## EXTRACTED TEXT
A simple application which allows you to scale Windows Azure instances using user-defined metrics.
The ability to quickly scale the number of servers running your application is one of the most compelling features of the Windows Azure platform. However, the ability to do this automatically is not a feature currently available. A number of tools and samples demonstrate how this can be done but they are either very complicated, inflexible or incomplete. AzureScaleMe attempts to overcome this problem with a simple programming model which supports extensibility. This means that if you don't like the way metrics are captured, you can plug your own code in by implementing one method and changing some configuration.
AzureScaleMe supports two modes of deployment.
- It will run as a stand-alone console application.
- It can be deployed as a Worker Role on Windows Azure (the application is designed to run as a single instance only).
AzureScaleMe has 3 key classes:
Represents a paticular role you wish to monitor. You can have as many RoleMonitors as you like, so you can monitor multiple applications with a single instance of AzureScaleMe. A RoleMonitor has one or more IMetricProvider objects. A RoleMonitor has one IScalingProvider.
Observes a paticular metric, and provides a recommendation on whether the instance count should be increased, decreased, or maintained. Implementations of this interface will normally expose configuration settings, allowing the user to choose whether a paticular reading is an indication that a scale up/down is required.
The IMetricProvider interface has a single method:
public interface IMetricProvider
{
int GetMetrics();
}
Within this method, you should inspect your metric, and return an integer indicating whether a scale up is required (1 or more), a scale down is required (-1 or less) or the instance count should be maintained (0).
Two 'out of the box' metric providers are included. 'PerfCounterMetricProvider' and 'QueueMetricProvider' monitor a given performance counter and the size of an Azure queue respectively.

## RECORDED DATA

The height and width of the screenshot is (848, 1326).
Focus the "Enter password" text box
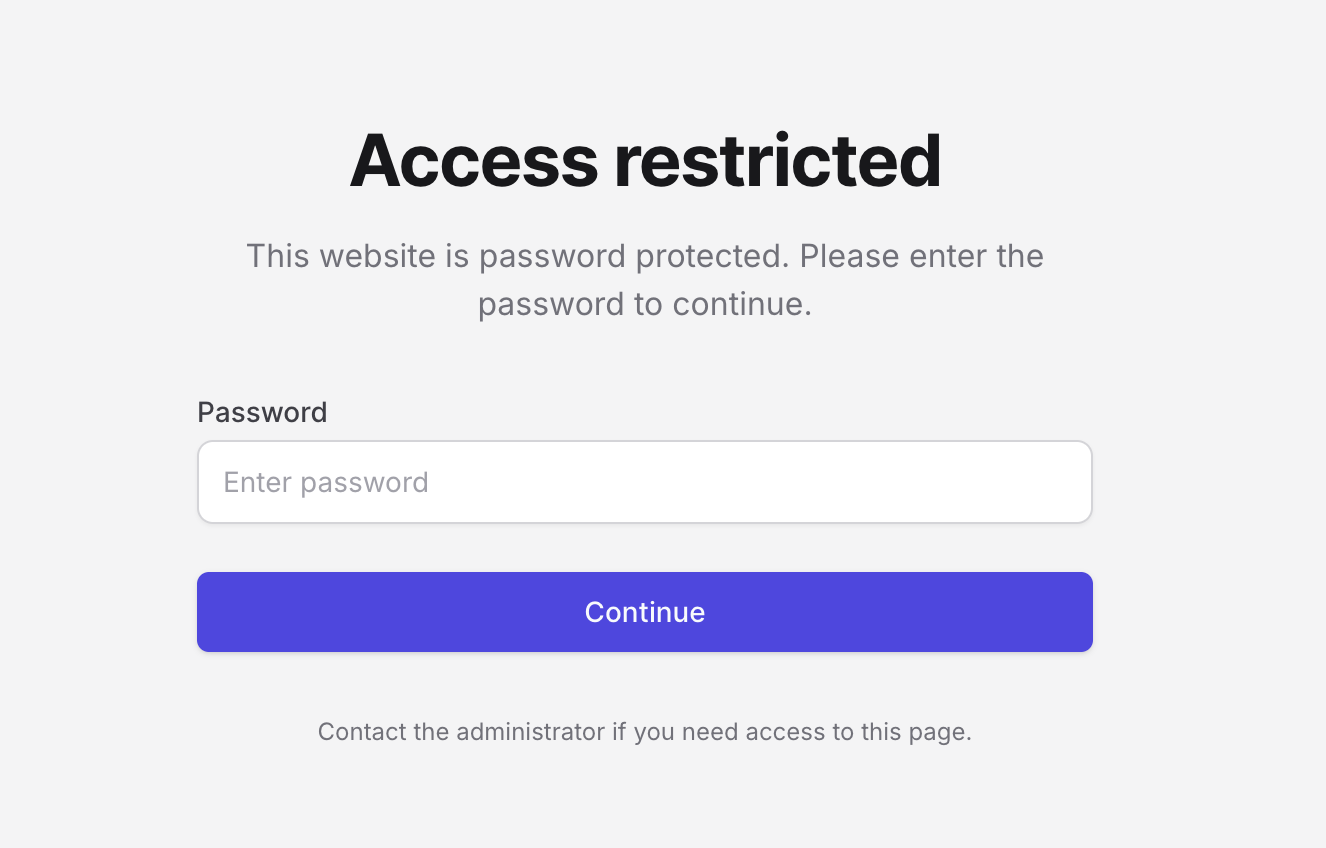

## TO-DO LIST
• A. In the AzureScaleMe description, what integer should GetMetrics return when the instance count should stay the same?
• B. Using the AzureScaleMe description, decide whether each statement agrees with it: (i) AzureScaleMe can run as a stand-alone console application. (ii) A RoleMonitor can have several IScalingProvider objects. (iii) When deployed as a Worker Role, the application is meant to run as multiple instances.
• C. Continue the AzureScaleMe description from its last sentence.

## OUTPUTS IN ORDER
• A. 0

• B.
(i) Yes: "It will run as a stand-alone console application."
(ii) No: "A RoleMonitor has one IScalingProvider."
(iii) No: "the application is designed to run as a single instance only"

• C.
The IScalingProvider is responsible for adjusting the number of instances of the given role. The interface contains one method, Scale, which is passed the number of instances add/remove from the current configuration. The IScalingProvider is not called if the delta is zero. The method should return a flag to indicate success.
public interface IScalingProvider
{
bool Scale(int delta);
}
If successful, the time for this change is recorded, and the RoleMonitor will prevent further scaling until the time for 'MinScalingInterval' is reached. If 'MinScalingInterval' is set to '30', another scale will not happen for 30 minutes, regardless of the results returned by the metric providers.
Within the application .config file, there is a Spring section (http://www.springframework.net/) which allows the user to choose which providers are used for metrics and scaling, and how they are configured. This is also how 3rd party providers can be added.
This metric provider will monitor a message queue, and report whether a scale up/down is required based on the treshold values set.
- StorageConnectionString The connection string to use to locate the queue to be monitored. (i.e. "UseDevelopmentStorage=true")
- QueueName The name of the queue to be monitored. (i.e. "foo")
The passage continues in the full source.